America’s long stretch of dwindling coronavirus cases has stalled, and rapid increases in some states could count for more than ongoing declines in others. U.S. health officials expressed concern Wednesday about the plateau and refused to say the nation has turned the corner on the coronavirus pandemic.
“I continue to be worried about the latest data and the apparent stall we see in the trajectory of the pandemic,” Dr Rochelle Walensky, head of the Centers for Disease Control and Prevention, said during a White House Coronavirus Task Force briefing.
The U.S. reports a seven-day average of about 55,000 new cases per day, up 3% from the previous week. The country is also reporting about 4,600 new hospitalizations and nearly 1,000 deaths per day, Walensky said. And the U.S. surpassed 30 million coronavirus cases Wednesday afternoon, once again reaching a dubious milestone much faster than any other country.

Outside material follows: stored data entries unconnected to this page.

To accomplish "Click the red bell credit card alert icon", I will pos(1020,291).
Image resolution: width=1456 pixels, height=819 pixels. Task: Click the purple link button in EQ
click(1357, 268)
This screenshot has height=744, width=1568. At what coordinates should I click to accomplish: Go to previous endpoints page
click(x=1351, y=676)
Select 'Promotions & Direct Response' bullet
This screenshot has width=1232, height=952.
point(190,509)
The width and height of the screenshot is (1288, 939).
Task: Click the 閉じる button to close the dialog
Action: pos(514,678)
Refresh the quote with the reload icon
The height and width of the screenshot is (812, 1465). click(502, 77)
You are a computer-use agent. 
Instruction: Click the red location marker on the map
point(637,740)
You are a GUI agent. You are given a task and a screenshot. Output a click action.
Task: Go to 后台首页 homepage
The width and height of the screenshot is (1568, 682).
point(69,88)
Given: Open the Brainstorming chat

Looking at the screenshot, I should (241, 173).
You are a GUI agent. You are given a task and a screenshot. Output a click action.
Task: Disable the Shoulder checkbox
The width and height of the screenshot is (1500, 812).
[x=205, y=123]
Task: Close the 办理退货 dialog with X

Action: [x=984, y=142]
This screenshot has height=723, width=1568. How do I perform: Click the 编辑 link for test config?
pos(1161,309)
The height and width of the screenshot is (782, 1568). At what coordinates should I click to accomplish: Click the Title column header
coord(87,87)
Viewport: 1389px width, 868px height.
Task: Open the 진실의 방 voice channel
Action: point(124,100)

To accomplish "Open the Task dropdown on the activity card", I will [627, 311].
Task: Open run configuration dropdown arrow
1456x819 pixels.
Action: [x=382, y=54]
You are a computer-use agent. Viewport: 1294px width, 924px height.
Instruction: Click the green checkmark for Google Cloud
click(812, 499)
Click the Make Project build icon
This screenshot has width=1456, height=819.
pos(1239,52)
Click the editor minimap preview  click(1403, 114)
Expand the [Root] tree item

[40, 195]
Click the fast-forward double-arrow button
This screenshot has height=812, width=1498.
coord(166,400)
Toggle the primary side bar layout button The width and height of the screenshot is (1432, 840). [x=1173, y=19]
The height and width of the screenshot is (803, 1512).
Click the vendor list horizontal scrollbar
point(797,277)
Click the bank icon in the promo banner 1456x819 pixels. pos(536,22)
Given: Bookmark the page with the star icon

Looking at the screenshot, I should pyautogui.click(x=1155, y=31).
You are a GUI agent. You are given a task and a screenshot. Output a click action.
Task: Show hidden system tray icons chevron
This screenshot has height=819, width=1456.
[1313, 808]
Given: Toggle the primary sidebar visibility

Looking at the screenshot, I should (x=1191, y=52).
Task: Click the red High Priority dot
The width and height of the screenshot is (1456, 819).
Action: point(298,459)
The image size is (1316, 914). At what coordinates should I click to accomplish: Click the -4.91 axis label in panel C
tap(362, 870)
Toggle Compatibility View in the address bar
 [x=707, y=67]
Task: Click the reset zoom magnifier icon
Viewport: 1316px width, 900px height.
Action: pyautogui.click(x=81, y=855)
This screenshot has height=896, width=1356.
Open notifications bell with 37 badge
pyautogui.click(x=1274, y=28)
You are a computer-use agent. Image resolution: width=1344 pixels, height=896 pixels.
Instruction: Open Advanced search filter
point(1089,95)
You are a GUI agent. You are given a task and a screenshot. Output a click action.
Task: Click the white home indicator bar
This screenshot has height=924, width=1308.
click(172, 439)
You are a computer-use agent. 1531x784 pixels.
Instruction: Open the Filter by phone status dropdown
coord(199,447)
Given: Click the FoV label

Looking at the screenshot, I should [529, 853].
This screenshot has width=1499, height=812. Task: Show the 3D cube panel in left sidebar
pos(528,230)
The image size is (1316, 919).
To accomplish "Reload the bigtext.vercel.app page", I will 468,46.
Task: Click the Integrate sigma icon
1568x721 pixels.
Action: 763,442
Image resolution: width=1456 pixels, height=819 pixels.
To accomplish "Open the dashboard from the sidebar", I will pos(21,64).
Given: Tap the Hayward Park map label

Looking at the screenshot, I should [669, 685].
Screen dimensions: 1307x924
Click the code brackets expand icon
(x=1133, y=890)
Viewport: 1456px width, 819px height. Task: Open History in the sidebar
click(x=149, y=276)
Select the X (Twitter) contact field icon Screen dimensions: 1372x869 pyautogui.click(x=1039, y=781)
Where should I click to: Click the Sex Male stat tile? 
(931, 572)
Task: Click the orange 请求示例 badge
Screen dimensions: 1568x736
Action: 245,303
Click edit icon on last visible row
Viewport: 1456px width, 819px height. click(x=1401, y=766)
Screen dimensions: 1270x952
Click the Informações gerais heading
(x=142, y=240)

“When you’re at that level, I don’t think you can declare victory,” Dr Anthony Fauci said during the briefing. “We are at the corner. Whether or not we’re going to be turning that corner remains to be seen.”
On the one hand, about 2.5 million Americans are being vaccinated each day, according to Andy Slavitt, White House senior adviser for COVID-19 response. And data on frontline healthcare workers in Texas, California, and Israel suggest COVID-19 vaccines effectively prevent coronavirus infections in real-world settings, according to three new studies published in the New England Journal of Medicine Tuesday.
But spring breakers are shirking COVID restrictions, and states are lifting masking restrictions. Utah’s mask mandate will end April 10 after Republican Gov. Spencer Cox signed a bill that lays out a new timeline for lifting some of the state’s COVID-19 restrictions.